Non, je ne vais pas vous parler de mes odeurs corporelles que je pense peu nauséabondes. 

PLP est un sigle qui désigne les « pue-la-pisse », employé par les gendarmes qui ont protégé la méga-bassine de Sainte-Soline. C’est à dire en l’occurrence les militants écolos, mais aussi les gilets jaunes, les manifestants contre la réforme des retraites, bref ce qu’on nommait autrefois la populace, aujourd’hui la racaille. 
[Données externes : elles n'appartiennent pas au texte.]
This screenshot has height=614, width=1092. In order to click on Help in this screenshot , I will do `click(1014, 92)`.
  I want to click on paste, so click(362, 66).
Déshumaniser le peuple – les sans-dents ou les sans Rolex, selon où l’on place le curseur de la pauvreté – est un des stades ultimes avant le massacre de masse. Un prélude indispensable à  l’« extermination des nuisibles ». Les rats, disaient les Nazis pour désigner les juifs et des tziganes, les cafards, disaient les Hutus de leurs compatriotes Tutsies, les « restes de l’épée » disaient les Turcs des Arméniens échappés au génocide de 1915. « Nous combattons des animaux humains » a déclaré Yoav Gallant, ministre israélien de la défense, condamné en 2024 pour crimes de guerre et crime contre l’humanité. 

Kiffer la mort

Les actes commis à Sainte-Soline n’ont rien de génocidaire, mais les vidéos dévoilées par Libération et Médiapart nous font entendre des propos inacceptables. Les gendarmes parlent de leur plaisir à « shooter » les PLP, à leur « défoncer la tête », à tirer sur leurs enfants, à atteindre directement les corps avec les capsules des lacrymogènes. À faire des dégâts dans les chairs de leurs concitoyens. Ils regrettent de ne pas pouvoir tirer à balle réelle, visent des manifestants pacifiques qui se replient. Leurs officiers ordonnent d’effectuer des tirs tendus, interdits, ils s’exécutent avec excitation, éprouvant « le plus gros kif de [leur] vie ». C’est qu’ils tirent sur des manifestants qui défendent l’intérêt du vivant contre l’agroalimentaire, des pue-la-pisse.

Il est des étapes qui nous éloignent dangereusement de l’État de droit. Quand Trump se vote une amnistie pour lui-même, gracie les émeutiers meurtriers du Capitole (5 morts, dont 1 policier), destitue les juges qui les ont condamnés, il met à mal la démocratie américaine. Mais quand nos forces de l’ordre violentent le peuple qu’ils sont censés protéger, le danger est tout aussi grand. L’uniforme est aujourd’hui, à nouveau, ressenti comme une menace. 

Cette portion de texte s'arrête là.